BOISE — A local real estate agent is shooting for a seat on Boise City Council with the goal of substantially changing the city’s direction on a few major initiatives.
Chris Moeness, 33, launched his campaign last week, but has not yet specified which of the three seats he is running for. His bid for office is centered around backing off the main library project in favor of other projects, slowing the rate of additional funding for public transportation until ridership rises, and giving more assistance to first time homebuyers.
Moeness said he was largely motivated to run because he wants to help keep Boise from growing out of its friendliness and the laid-back lifestyle he fell in love with as a new resident in 2008.
“When people spoke about Boise there was this immense amount of pride in their voice, as if it was their most prized possession,” he said. “I’d never lived in a place that has that sense of pride. It is still around today, but it is shadowed by a real fear we could lose what makes Boise special.”
Moeness has been working in real estate in Boise for over five years and currently works with Sotheby’s International Realty. He moved to Boise from North Dakota to attend Boise State University, but only completed a portion of a business degree before moving to Washington to work in restaurant management for Red Lobster. After a few years, he missed Boise and returned back to the Treasure Valley.
He said instead of focusing on pushing the construction of the proposed $85 million main library in downtown Boise, the city should redirect those funds to affordable housing programs or other initiatives to spread services around the entire city.
“As far as the library goes, there’s much better things we can do to improve the library,” he said. “I would support expanding services, such as hours at all of the branch locations, specifically on weekends, rather than building one overpriced library in downtown Boise.”
On housing, Moeness said he generally supports the city’s Grow Our Housing initiative to add more housing stock to keep up with growth, but he hoped for more concrete details by now. In 2018, the city announced it is working toward establishing a $20 million affordable housing land trust, but the details are still being worked out. Officials are also working on changes to zoning that would make single-family neighborhoods slightly denser, and would change how shopping centers, which planners call “activity centers,” are zoned to allow for mixed-use development.

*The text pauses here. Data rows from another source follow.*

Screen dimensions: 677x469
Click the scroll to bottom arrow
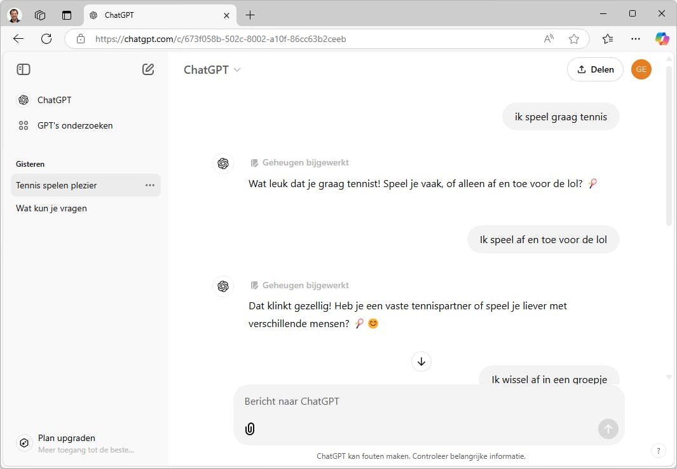[x=421, y=361]
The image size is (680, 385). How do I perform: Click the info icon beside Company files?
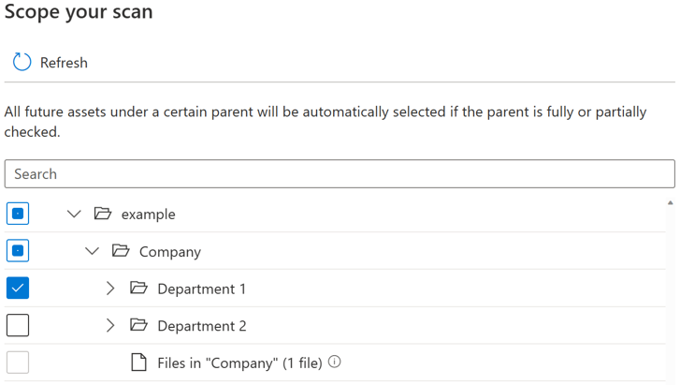pyautogui.click(x=335, y=362)
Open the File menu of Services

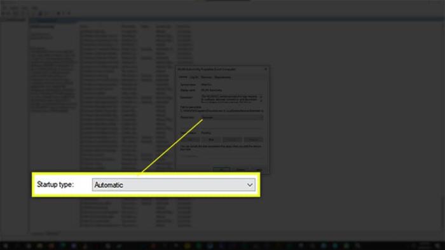[5, 8]
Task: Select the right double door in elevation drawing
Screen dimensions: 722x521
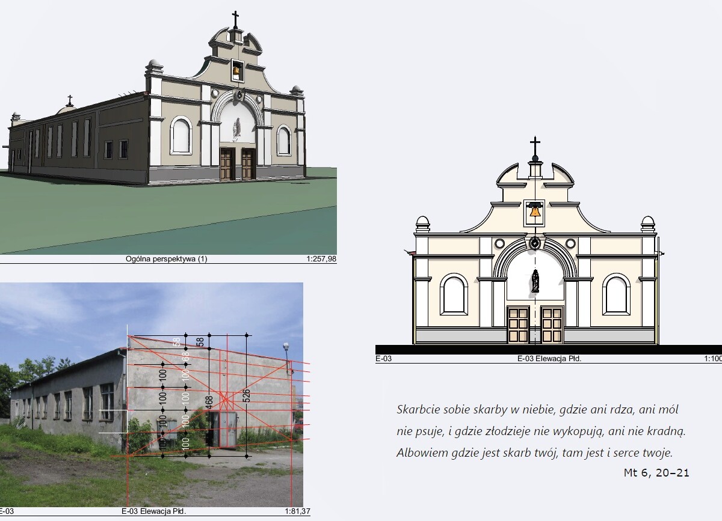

“(The Grow Our Housing plan) talks about establishing a housing land trust, but is that established?” he said. “What do we need to do to establish that? (The plan also mentions) public and private partnerships. We have potential partners, but what do we need to do to get those partnerships and move forward on housing?”

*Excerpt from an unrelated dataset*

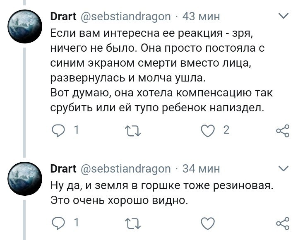The width and height of the screenshot is (298, 240).
Task: Open the dropdown chevron on the first tweet
Action: point(283,17)
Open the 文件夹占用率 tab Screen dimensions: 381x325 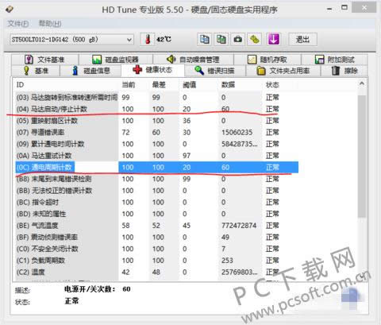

Currently Boise uses federal funding from the U.S. Department of Housing and Urban Development to help low-income residents purchase homes, but Moeness said he would also like to see some of the city’s general fund be used for this program.
Another issue dogging Boise is transportation. In the past year, Boise City Council has voted to change the formula for how much of its general fund goes to Valley Regional Transit, and voted to infuse an additional $1.8 million into the budget to add more bus service.
Moeness said the concept of dumping additional resources into VRT while ridership has not been high is troubling to him. Instead, he said the city should be using its resources to work with the Ada County Highway District to support its projects for widened roads and roundabouts at busy intersections in Boise.
“I think with any business you have to see your efforts pay off, and right now I don’t think (adding funding to VRT is) paying off, so I wouldn’t throw more money at it,” he said.
The other residents in the race are Jimmy Hallyburton, Brady Fuller, Debbie Lombard-Bloom, Tecle Gebremichael, Troy Minton, Brittany Scigliano, Meredith Stead, Karen Danley and Patrick Bageant. Minton and Danley have declared they are running for Seat 1, and Stead is chasing Seat 3. No other candidates have announced which seat they will pursue. City Council President Pro Tem Elaine Clegg is running for reelection for Seat 5. The window to file as a candidate opens Aug. 26.